Here is my hive with the “roof” removed–and looking down on the “ceiling” or inner cover. You can see that you start encountering the welcoming committee right away. Once you remove the inner cover (below) you can see the frames in the boxes–and the girls going about their business. They’re going to be walking and flying around all the time you are inspecting the colony, but they don’t sting unless you injure them. (They die when they sting, so it’s a last resort for them.) But they are curious, and will explore so a veil is a necessity during an inspection.

lower body


Now when you look at first photograph, I hope you can find the parts of the hive at bit better. Rosemarinus (on the left) has three brood chambers and two supers. If it’s a very productive season, I may need to add one or two more supers. One of the supers on Rosemarinus is for comb honey so can remove it when the girls have filled it and give them an empty one to go to work on.

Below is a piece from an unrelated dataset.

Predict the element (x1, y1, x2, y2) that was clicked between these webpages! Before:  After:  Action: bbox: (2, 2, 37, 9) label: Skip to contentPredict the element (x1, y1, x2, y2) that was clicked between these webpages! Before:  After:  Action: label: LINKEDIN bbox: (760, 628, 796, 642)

Salvia (on the right) has only brood chambers right now. I’ll be keeping a close watch on it to see when they need to have a super put on so there’s plenty of place for them to stash the sweet stuff–some for them for the winter, and some for me.


Hive report: 28 May 2016

I woke up to pleasant, sunny weather this morning–so I made a beeline (sorry, but I just had to put that in) for the hives.

I was feeling really pressured to inspect Salvia (the hive on the left) to see if I needed to add another honey “super”–another box with frames and foundation. My inspection was abbreviated as soon as I got the inner cover off and pulled out one of the side frames. Bees don’t really “like” to work the side frames in a box, so those are often empty or light. This one wasn’t it was a good three pounds with both sides drawn into comb and being filled with honey and pollen.Looking between the other 7 frames it was obvious that the girls had been very busy. I needed to make a trip to Bailey Bee Supply on a pretty urgent basis–this colony was started from the swarm from Rosemary. Since this was a long holiday weekend, and the weather is a bit uncertain with a tropical depression heading out way and I certainly didn’t want these girls to decide that the hive wasn’t big enough and decide to go live somewhere else. I closed the hive back up, leaving the feeder (which was 20160528_163841_001empty) off and moved on to check out Rosemary.

Rosemary (on the left) hive was inspected much more recently, so I just removed the top honey super on top–all 40 pounds of it–and pulled some of the frames in the super that is for comb honey. It looks as if the colony size is increasing now that the queen is laying. The bees have started drawing comb and storing honey on the center frames of that box now the queen excluder (which was almost entirely closed off with propolis) has been removed and the colony is growing rapidly. I closed that hive quickly so that I could make it to the bee store before they closed at 2 p.m.

After my dash to Hillsborough, I came back and gave the girls in Salvia some more room to stash honey on nice tidy frames instead of building extra comb on the base of the feeder–I think they were definitely feeling crowded.

Normally I’d give them more room when they had used 5 or 6 of the 8 frames in the box, but these girls had been so industrious that they were already close to filling all 8 of the frames. Looking in the hive today made me realize how fast they can fill a super with honey. I was a little late adding the super–I’m just glad I wasn’t too late.